Comentário sobre uma citação da Proposição de 9 de outubro/67

Comentário sobre uma citação da Proposição de 9 de outubro/67

Marcelo Veras. “Janela do Marrocos”. Fotografia. EBP- AMP

Gloria María González
NEL-AMP

A passagem de psicanalisante a psicanalista tem uma porta cuja dobradiça é o resto que constitui a divisão entre eles, porque essa divisão não é outra senão a do sujeito, da qual esse resto é a causa. Nessa reviravolta em que o sujeito vê soçobrar a segurança que extraía da fantasia em que se constituiu, para cada um, sua janela para o real, o que se percebe é que a apreensão do desejo não é outra senão a de um des-ser. (1)

Esta citação nos apresenta a imagem da passagem de um estatuto ao outro, passagem que nos diz respeito por implicar nossa formação. Da posição de demanda como analisante, até autorizar-se a operar como um analista e fazer a oferta de uma escuta singular, habitado pelo desejo de encontrar a diferença mais substancial daquele que vem inicialmente demandando um saber.

Entre esses dois lugares – uma porta – a qual é possível atravessar quando se consegue mover a dobradiça que a segura, se o objeto se desprende resto que é causa da divisão subjetiva. A passagem implica tanto o encontro com isso que se é na fantasia e que garante um ser, quanto poder dar-se conta da função de tampão do objeto, deixá-lo cair e com sua queda o Outro perca sua consistência. Como consequência, um duplo movimento: o abandono do amor ao saber colocado no Outro e a aceitação da impotência do simbólico para nomear plenamente o real.

O enquadre da fantasia torna-se obsoleto, pois, ainda que talvez algo dele permaneça, a certeza sobre o ser e sobre a realidade psíquica que acompanhava o sujeito, se desvanece, então, des-ser (deixar de ser aquilo que se foi), destituição subjetiva (queda das identificações, abandono do ideal, renuncia à completude), momento de solidão.

A passagem também pode ser pensada em termos do Outro ao Um, como encontro com o autoerotismo do gozo, com o Um que rege a existência e que não faz laço social. Aquilo que entrava na conta do pai afiançado na ficção e na história familiar, poderá ser colocado agora na conta do gozo como tal, não-todo  limitado pelo falo, Um impossível de negativizar. Passagem da ficção à fixão;

Tempo no qual é preciso a invenção de um Outro, diferente daquele da ficção fantasmática, necessidade lógica para não cair no cinismo ao qual este encontro pode conduzir, necessidade à qual Lacan respondeu com sua oferta de uma Escola, um espaço no qual a causa de cada um pode colocar-se a serviço da transferência de trabalho, antes do final de uma análise, mas de forma privilegiada quando já se concluiu o trabalho de transferência e o analista pode ser também Analista da Escola e interpretá-la.

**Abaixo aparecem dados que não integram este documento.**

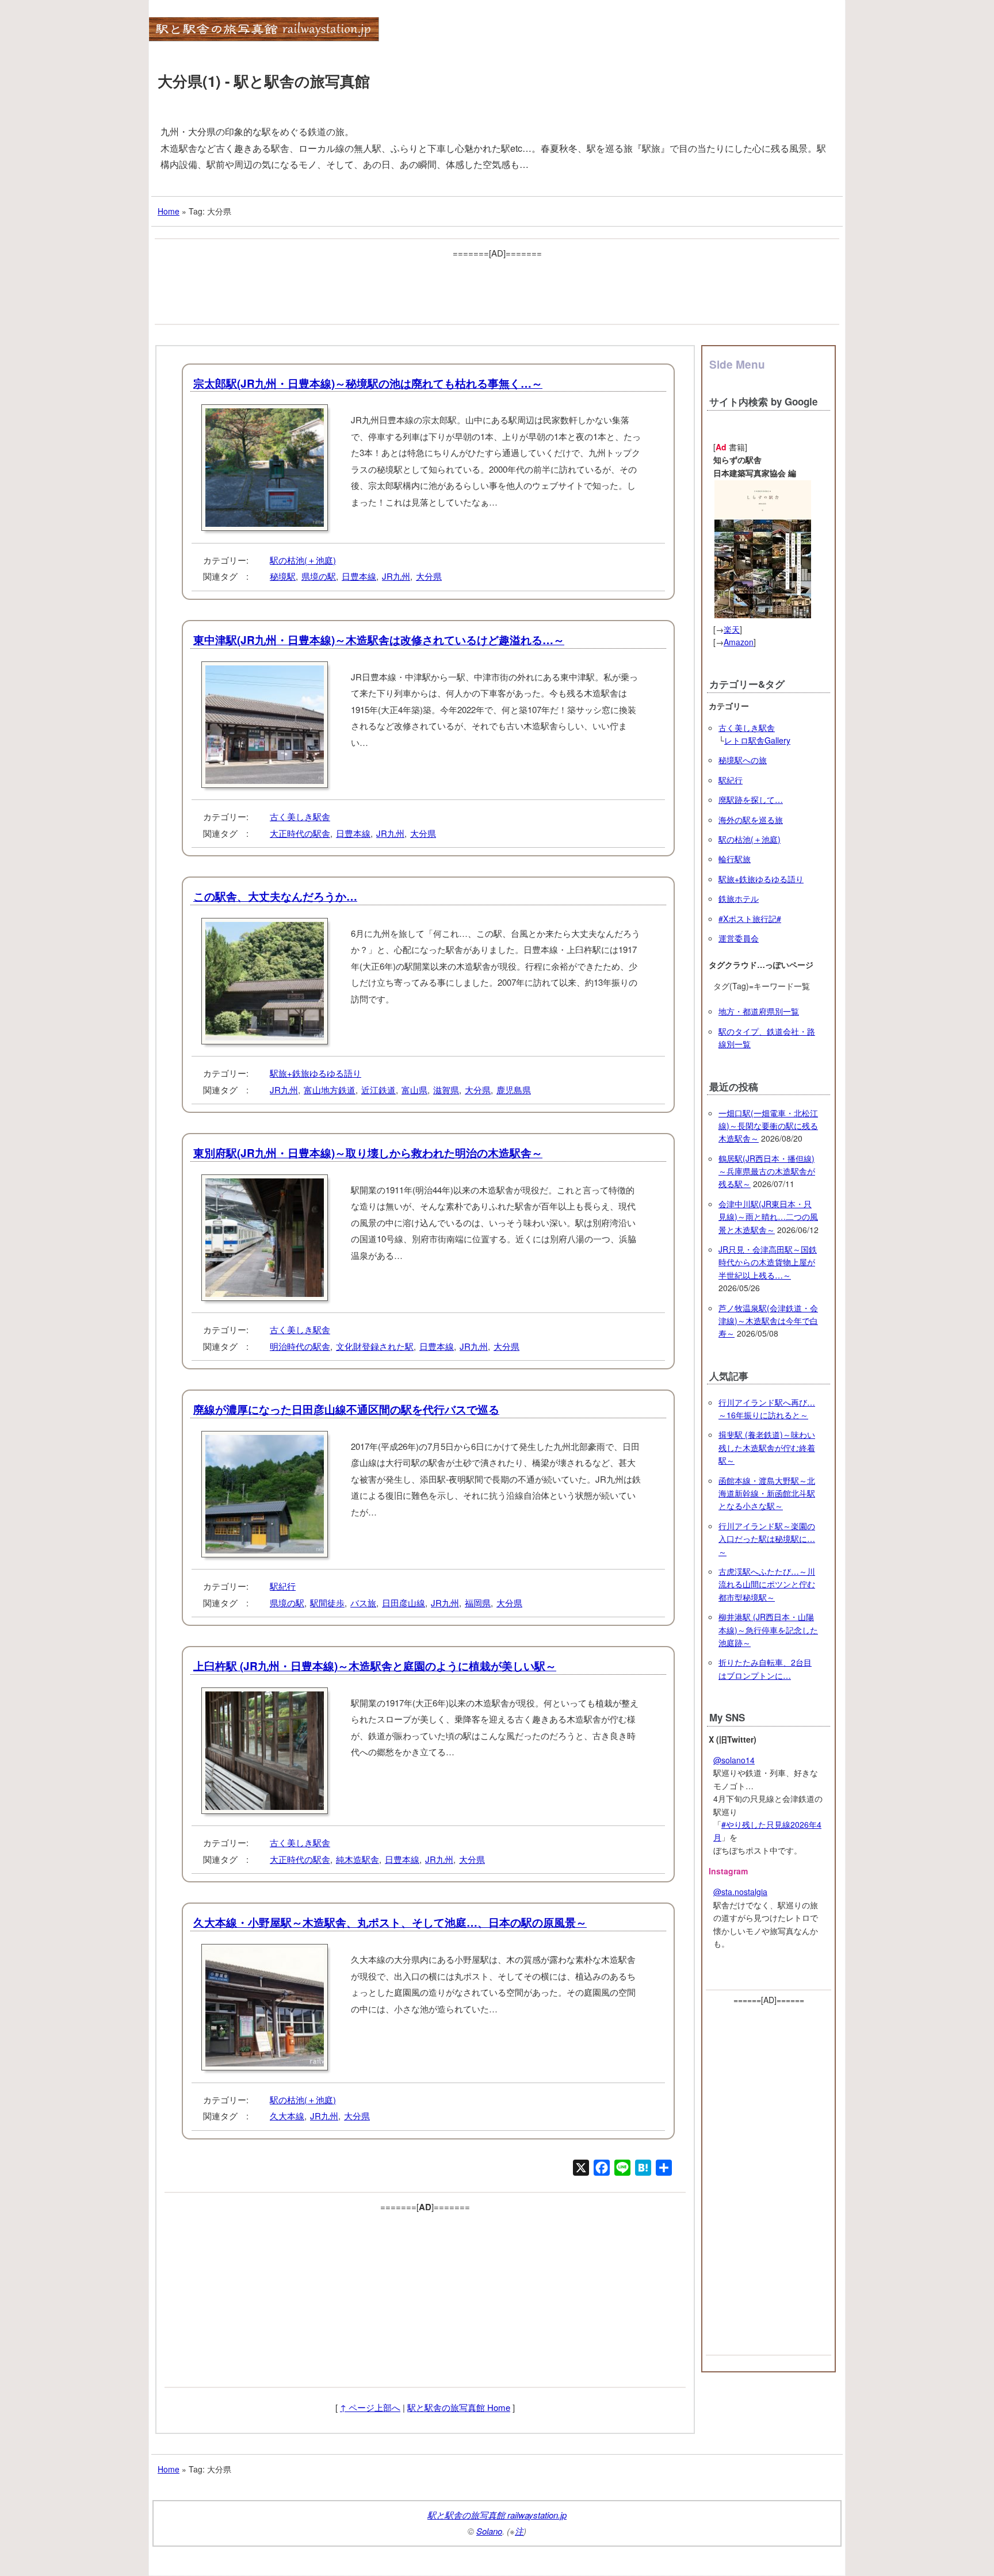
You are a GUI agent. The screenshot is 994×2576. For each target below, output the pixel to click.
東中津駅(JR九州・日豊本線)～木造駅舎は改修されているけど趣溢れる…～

Atravessar a fantasia é necessário, não suficiente, não basta saber “sou isso”. No Passe do parlêtre – posterior a esta Proposição – dado que o gozo não muda, tenta-se demonstrar que é possível, com isso mesmo que era motivo de mortificação, viver de outra maneira e extrair uma satisfação. No texto de Leonardo Gorostiza, “Una demostración encarnada” (2) encontramos a seguinte afirmação esclarecedora: Não há oposição excludente entre o ‘passe da fantasia’ e o ‘passe do sinthome’. Estou mais inclinado a afirmar que a travessia da fantasia (que implica a construção do seu axioma) é uma condição necessária para a identificação ao sinthome.

A identificação ao sinthome, como modo de fazer a cada vez com o próprio real, não é somente índice do pragmatismo de Lacan ao final do seu ensino, nem é da mesma ordem da identificação ao analista proposta pela IPA, que seria mais uma forma de alienação. A proposta de Lacan é libertária, é uma proposta de separação dos lastros do discurso do Outro, um convite a fazer uso desse pequeno espaço de liberdade no qual cada um de nós pode dizer basta a um programa de gozo que nos acorrenta, para se permitir inventar novas formas de fazer com esses pedacinhos de real que extraímos na análise, fazer do sicut palea, um agalma, uma causa do desejo.

A proposição de 67 nos coloca na via de pensar esses momentos cruciais da análise e com isso nos convida a estarmos atentos à nossa formação e a participar ativamente em pró da existência da Escola, comunidade na qual a singularidade possa ser reconhecida, respeitada e se  coloque a trabalho.

Tradução: Paola Salinas

Nota e Bibliografia:
(1) Lacan, J., Outros escritos, p. 259
(2)N. do T: Gorostiza, L. Una demostración encarnada. Lacaniana, n 22. Buenos Aires, abril de 2017, pg. 81.